* _Aim of the exercise_
Would you please transcribe the entire listing exactly?

* _Provided records_

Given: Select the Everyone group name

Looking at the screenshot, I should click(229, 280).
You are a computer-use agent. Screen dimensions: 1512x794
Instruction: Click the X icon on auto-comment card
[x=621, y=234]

* _Response_
Given: Select the Everyone group name

Looking at the screenshot, I should click(229, 280).
You are a computer-use agent. Screen dimensions: 1512x794
Instruction: Click the X icon on auto-comment card
[x=621, y=234]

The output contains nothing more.